当然,钞票从啥地方寄来的,是啥人寄来的,三层阁爷叔更加闭口不谈,三层阁爷叔连刚刚接到上海来的女眷也不曾向伊透露过半个字。
三层阁爷叔虽然从不向别人提起汇款的事体,,三层阁爷叔还是熬不牢会流露出一面孔的春风得意!坐在三轮车上头,跷起了二郎腿,嘴巴里还含根香烟,头还仰得老高……
宝宝远远地看到三轮车进了弄堂,看到三层阁爷叔坐在三轮车上,马上喜出望外,真是踏破铁鞋无觅处,寻来全不费功夫,头脑不懵了,情绪高涨起来,劲道也马上来了,面孔当然更加顾不得再揩了,拔脚就朝三轮车奔过去。
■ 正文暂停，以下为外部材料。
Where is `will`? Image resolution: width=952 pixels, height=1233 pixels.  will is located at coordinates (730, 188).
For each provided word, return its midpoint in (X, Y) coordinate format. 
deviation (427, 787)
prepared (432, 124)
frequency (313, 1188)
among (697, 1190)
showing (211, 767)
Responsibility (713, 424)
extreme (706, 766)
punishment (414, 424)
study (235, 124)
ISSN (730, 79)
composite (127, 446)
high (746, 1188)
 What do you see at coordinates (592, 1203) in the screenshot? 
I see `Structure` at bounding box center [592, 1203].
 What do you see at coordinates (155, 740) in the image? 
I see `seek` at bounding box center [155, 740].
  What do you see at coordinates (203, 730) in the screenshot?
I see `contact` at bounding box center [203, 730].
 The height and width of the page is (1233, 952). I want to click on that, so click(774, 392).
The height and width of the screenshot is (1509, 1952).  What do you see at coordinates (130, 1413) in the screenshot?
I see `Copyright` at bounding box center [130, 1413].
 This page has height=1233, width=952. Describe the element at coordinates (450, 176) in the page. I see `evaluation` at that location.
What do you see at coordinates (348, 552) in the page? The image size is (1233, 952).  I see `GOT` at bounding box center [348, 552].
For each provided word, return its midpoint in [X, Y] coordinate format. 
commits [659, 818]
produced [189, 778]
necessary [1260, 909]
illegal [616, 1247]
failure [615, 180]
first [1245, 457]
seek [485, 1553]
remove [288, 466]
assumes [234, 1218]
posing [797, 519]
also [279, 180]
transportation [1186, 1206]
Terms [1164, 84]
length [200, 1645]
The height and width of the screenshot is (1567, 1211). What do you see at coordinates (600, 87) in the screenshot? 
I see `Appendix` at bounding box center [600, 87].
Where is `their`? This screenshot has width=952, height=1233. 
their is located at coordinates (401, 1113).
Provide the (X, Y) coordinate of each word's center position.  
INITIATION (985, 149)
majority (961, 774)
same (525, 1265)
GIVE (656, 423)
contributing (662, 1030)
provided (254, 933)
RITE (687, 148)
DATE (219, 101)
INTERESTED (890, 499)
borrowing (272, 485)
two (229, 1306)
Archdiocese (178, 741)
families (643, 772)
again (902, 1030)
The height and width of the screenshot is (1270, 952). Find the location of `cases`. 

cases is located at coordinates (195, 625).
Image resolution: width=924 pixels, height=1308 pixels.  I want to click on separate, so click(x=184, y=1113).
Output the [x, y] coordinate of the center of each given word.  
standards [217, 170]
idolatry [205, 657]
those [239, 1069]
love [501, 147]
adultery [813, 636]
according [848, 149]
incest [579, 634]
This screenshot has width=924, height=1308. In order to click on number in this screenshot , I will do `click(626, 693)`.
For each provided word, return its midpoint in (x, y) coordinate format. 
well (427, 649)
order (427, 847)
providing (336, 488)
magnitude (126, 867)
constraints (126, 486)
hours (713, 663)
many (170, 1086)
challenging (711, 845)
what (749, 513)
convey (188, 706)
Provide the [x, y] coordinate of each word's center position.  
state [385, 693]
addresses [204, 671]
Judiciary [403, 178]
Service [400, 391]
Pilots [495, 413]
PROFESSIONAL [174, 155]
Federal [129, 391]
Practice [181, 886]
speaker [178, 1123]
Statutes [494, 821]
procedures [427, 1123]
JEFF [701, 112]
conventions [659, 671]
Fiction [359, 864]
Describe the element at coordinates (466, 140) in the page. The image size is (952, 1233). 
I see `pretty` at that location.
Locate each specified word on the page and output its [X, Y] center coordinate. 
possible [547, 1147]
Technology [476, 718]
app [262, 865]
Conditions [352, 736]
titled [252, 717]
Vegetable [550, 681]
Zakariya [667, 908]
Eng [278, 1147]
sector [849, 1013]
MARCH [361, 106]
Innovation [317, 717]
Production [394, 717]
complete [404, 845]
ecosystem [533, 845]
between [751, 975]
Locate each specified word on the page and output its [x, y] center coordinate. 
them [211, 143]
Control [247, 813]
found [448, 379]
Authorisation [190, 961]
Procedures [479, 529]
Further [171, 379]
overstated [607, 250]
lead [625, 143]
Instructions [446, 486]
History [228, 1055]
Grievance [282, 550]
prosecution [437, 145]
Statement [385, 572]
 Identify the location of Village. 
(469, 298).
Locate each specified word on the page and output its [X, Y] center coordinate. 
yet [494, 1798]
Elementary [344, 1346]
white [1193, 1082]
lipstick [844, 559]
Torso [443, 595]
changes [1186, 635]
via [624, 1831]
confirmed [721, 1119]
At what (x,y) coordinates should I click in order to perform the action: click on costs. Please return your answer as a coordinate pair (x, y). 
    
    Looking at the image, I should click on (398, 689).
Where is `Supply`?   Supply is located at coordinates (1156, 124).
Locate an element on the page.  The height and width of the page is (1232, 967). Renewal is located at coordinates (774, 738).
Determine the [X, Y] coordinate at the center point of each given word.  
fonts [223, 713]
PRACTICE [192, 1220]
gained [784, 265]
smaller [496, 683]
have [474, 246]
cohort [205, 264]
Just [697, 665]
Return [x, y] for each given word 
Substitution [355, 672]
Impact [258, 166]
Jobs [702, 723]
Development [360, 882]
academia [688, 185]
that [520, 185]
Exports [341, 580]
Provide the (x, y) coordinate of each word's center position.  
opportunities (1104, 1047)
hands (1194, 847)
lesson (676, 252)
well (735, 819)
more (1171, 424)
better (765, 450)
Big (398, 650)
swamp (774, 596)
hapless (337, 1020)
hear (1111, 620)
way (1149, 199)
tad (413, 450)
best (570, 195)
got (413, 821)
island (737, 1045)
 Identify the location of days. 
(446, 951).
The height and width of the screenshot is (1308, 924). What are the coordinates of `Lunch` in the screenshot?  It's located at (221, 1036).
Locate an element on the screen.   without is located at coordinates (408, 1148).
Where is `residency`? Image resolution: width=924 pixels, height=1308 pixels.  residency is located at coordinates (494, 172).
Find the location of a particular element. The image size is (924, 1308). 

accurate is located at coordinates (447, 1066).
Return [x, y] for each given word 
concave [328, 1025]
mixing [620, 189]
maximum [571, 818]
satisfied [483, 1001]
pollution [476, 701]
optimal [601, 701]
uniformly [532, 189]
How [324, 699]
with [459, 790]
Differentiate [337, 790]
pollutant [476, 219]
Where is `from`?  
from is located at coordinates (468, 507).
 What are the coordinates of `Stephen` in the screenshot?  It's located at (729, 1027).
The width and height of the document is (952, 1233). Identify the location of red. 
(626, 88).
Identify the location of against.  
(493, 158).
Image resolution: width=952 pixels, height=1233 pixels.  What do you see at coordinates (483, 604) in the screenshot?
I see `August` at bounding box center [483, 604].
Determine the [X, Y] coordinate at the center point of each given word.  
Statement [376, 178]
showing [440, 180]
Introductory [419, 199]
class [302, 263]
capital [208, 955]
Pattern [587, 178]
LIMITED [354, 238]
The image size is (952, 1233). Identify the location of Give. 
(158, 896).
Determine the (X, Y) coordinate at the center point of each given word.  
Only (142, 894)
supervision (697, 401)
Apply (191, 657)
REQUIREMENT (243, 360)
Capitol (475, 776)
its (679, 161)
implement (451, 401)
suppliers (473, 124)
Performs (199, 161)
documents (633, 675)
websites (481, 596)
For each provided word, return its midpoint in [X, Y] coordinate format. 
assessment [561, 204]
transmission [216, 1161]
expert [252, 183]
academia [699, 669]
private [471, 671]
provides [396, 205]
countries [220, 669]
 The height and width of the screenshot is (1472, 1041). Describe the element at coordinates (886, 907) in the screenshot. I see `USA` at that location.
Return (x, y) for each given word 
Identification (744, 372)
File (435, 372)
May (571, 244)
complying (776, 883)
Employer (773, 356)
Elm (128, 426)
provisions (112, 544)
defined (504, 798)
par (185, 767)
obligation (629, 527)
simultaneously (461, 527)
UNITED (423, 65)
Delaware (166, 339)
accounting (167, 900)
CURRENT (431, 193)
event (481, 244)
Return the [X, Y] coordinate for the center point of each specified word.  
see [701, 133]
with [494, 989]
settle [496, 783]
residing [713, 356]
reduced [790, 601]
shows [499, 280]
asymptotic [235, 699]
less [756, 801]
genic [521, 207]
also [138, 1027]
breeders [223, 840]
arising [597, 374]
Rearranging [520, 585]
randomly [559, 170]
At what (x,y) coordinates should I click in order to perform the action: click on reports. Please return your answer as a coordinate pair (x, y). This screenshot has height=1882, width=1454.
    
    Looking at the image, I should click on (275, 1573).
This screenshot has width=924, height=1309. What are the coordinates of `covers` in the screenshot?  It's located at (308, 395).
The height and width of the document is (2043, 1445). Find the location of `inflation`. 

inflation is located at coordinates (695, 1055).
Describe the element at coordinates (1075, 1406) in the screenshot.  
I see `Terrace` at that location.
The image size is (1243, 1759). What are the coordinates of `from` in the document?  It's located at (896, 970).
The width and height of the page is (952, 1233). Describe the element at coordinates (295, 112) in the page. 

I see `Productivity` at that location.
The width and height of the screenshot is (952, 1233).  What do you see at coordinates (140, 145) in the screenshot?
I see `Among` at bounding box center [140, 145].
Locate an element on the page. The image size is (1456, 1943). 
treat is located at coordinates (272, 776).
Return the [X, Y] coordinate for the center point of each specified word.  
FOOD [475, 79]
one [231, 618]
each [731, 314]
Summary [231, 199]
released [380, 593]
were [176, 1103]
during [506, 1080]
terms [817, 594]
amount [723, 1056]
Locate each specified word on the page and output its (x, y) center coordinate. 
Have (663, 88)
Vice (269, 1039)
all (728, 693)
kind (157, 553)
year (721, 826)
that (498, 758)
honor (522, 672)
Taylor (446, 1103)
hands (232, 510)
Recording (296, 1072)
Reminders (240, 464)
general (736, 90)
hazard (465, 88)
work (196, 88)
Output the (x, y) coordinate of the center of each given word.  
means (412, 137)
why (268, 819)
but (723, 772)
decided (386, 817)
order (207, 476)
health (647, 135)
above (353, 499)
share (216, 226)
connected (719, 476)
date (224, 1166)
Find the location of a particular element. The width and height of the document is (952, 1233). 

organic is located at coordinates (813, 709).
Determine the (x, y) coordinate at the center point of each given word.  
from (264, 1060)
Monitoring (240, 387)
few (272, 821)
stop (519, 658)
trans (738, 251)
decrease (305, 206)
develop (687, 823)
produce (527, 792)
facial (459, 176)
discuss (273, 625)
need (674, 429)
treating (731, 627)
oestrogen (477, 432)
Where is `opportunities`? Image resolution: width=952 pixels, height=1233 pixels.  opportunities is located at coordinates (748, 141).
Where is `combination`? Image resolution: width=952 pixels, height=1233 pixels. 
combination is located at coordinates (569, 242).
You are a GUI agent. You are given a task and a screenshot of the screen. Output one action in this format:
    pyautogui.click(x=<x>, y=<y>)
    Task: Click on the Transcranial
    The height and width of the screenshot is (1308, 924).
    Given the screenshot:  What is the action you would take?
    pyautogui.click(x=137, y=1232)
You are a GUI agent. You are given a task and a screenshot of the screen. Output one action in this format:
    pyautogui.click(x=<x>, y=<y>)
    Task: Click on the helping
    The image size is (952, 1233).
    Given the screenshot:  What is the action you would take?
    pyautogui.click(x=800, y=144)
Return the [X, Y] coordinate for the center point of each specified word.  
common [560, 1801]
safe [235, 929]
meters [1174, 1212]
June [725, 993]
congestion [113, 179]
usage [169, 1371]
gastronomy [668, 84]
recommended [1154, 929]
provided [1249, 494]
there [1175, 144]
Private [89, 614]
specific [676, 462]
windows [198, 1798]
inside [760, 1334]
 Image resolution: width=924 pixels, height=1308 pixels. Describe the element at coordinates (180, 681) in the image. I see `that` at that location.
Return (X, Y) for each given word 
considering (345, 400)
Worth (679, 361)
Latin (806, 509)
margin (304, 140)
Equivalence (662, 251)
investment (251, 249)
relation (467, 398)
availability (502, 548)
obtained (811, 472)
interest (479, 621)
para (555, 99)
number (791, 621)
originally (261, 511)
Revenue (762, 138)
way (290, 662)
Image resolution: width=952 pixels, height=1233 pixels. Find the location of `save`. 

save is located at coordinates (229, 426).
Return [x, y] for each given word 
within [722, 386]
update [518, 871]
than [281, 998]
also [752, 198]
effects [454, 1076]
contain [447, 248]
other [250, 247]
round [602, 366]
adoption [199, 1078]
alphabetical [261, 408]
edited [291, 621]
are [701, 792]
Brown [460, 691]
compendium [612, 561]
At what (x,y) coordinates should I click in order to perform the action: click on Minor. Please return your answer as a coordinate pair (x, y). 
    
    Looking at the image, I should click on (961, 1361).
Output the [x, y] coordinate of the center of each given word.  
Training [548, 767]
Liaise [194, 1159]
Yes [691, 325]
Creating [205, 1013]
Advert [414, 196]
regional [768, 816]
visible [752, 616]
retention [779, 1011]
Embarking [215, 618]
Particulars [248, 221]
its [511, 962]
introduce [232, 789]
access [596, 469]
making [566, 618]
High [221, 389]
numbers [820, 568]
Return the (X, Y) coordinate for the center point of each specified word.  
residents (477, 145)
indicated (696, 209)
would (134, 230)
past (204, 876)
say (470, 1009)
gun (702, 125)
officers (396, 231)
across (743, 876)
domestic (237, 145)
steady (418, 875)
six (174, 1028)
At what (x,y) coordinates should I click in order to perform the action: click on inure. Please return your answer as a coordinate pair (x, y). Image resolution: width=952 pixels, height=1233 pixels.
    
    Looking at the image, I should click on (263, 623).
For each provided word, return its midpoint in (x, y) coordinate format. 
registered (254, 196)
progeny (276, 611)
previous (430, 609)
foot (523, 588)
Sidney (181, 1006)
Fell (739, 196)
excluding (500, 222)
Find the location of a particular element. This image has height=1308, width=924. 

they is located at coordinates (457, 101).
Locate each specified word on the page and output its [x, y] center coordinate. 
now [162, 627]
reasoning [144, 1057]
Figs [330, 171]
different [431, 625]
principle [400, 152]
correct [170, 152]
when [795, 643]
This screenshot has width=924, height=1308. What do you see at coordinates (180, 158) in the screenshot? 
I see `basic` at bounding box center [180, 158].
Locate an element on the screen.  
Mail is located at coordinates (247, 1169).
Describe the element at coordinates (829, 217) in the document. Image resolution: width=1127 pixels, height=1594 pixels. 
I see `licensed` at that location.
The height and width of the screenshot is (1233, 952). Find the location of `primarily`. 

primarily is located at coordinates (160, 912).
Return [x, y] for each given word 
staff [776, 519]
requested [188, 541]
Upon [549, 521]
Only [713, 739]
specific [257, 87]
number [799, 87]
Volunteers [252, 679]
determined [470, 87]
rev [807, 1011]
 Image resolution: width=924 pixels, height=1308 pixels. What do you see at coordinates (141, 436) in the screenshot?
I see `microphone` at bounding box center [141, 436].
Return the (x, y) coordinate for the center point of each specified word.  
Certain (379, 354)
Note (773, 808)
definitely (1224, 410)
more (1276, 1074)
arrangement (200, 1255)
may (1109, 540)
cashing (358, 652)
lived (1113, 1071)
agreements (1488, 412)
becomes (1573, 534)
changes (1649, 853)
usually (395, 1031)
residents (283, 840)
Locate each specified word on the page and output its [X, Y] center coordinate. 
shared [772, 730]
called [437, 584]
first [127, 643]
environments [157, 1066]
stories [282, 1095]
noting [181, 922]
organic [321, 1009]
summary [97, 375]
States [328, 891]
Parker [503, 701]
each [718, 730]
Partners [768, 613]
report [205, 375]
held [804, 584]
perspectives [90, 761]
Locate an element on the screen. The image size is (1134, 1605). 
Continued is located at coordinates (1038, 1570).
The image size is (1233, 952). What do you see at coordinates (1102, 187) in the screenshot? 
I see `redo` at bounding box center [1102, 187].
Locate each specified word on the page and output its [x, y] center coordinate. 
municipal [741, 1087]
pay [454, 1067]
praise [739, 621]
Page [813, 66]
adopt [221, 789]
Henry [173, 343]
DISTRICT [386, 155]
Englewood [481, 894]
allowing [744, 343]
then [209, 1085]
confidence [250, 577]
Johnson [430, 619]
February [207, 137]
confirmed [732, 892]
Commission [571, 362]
三层阁爷叔也看到了宝宝,而且看到宝宝朝自家直奔而来,心里不由咯噔一记,脑子迅速像开足的马达,转了起来去,一个个问题旋过脑海:宝宝寻我做啥?宝宝是为了天潼路的房子而来?宝宝要达到啥目的?一连串问题闪过脑子后,三层阁爷叔后悔了,后悔自家闲话太多,看来要惹是非了……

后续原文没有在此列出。